Tarefa =>
Dê continuidade ao texto sobre o avanço da extrema-direita na Europa, começando logo após a última frase apresentada.

Texto do exercício =>
####################

Não tenho nada contra os imigrantes, mas esse é um grave problema aqui”, declarou ao Guardian o vienense Rudolf. Morador dos distritos da cidade em que outrora vicejaram aspirações socialistas, o ex-operário lamentou: “Os velhos partidos já não têm respostas. A social-democracia vai perder”. Heinz-Christian Strache, líder do Freedom, facção de extrema-direita, esfrega as mãos diante do colapso de credibilidade que afeta os partidos políticos tradicionais, social-democratas ou conservadores.

Às vésperas das eleições para o Parlamento Europeu, a extrema-direita monta seus palanques para proclamar consignas hostis à União Europeia e aos imigrantes. Essas palavras de ordem ganham adeptos em todos os cantos do Velho Continente. Na França, crescem para além dos 25% as intenções de voto para a Frente Nacional de Marine Le Penn. Na Inglaterra, as pesquisas mostram que 30% dos eleitores pretendem escolher o United Kingdom Independent Party de Nigel Farage. Farage não economiza palavras para profligar os imigrantes, sobretudo os que vêm do Leste Europeu. Ainda recentemente, meteu-se em confusão ao perguntar aos ingleses se, por acaso, estariam seguros com um vizinho romeno.

####################

Trechos dos registros =>

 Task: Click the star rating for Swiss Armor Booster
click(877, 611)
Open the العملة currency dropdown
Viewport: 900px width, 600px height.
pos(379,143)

####################

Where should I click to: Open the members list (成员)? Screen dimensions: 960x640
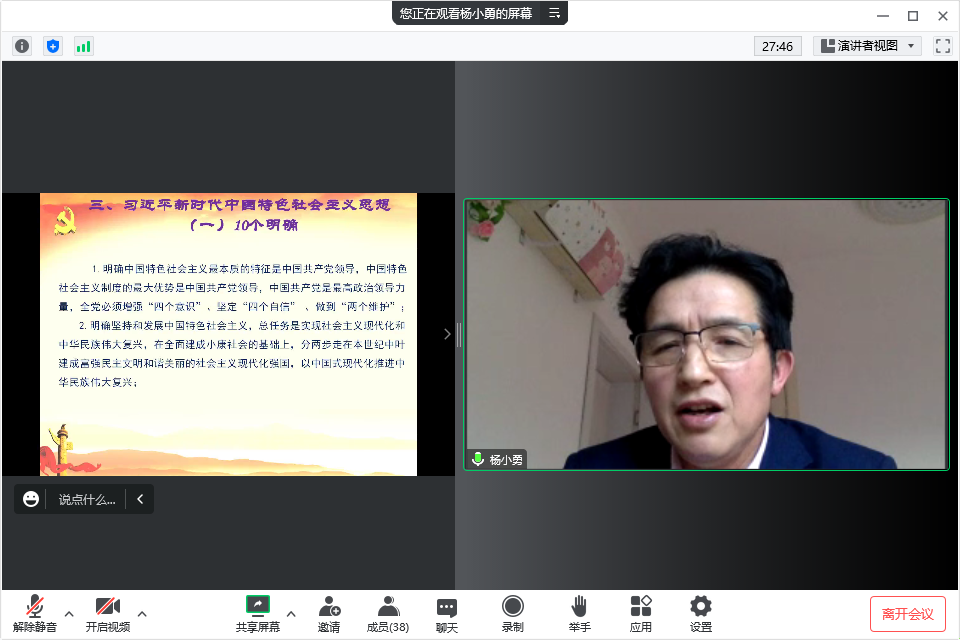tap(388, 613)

####################

Resposta ao exercício =>
Philippe Legrain, ex-assessor da presidência da Comissão Europeia, em seu livro mais recente, Primavera Europeia: Porque nossa economia e nossa política são uma desgraça, pintou com tintas amargas o futuro das novas gerações. “Elas terão uma vida pior do que tiveram seus pais. A Europa está um desgraça. Nossas economias falham clamorosamente em seu dever de proporcionar padrões de vida decentes para a maioria de seus cidadãos e muitos deles perderam a fé na capacidade dos políticos em proporcionar um futuro melhor. Por isso cresce o apoio aos extremistas.”

Não por acaso, a rejeição às instituições da União Europeia sediadas em Bruxelas vem acompanhada de aversão generalizada pela política e pelos políticos. As pesquisas de opinião registram a emergência de sentimentos negativos apontados para os Parlamentos nacionais. O coeficiente de aprovação dos ditos representantes do povo não passa de 25%.

O filósofo alemão Jurgen Habermas escreveu na edição de maio da revista francesa Esprit: o modelo europeu de sociedade é baseado na interconexão entre o Estado do Bem-Estar Social e a democracia. Essa conexão será rompida “se não for revertida a tendência de aumento da desigualdade social observada nas últimas duas décadas, empiricamente bem documentada nos países industrializados”.

Não é necessário partilhar crenças marxistas, continua Habermas, para identificar as causas da perda de fé dos eleitores em seus representantes. As razões estão abrigadas nas barbaridades perpetradas pelo capital financeiro descontrolado (unleashed financial capitalism).  A finança contemporânea, inflada em seus movimentos virtuais, está desconectada das necessidades reais dos homens e mulheres da Europa. Habermas acusa: “Os bancos deveriam estar submetidos a uma forte regulamentação conjunta dos países da Europa, providência que vem sendo obstada pelo governo alemão”.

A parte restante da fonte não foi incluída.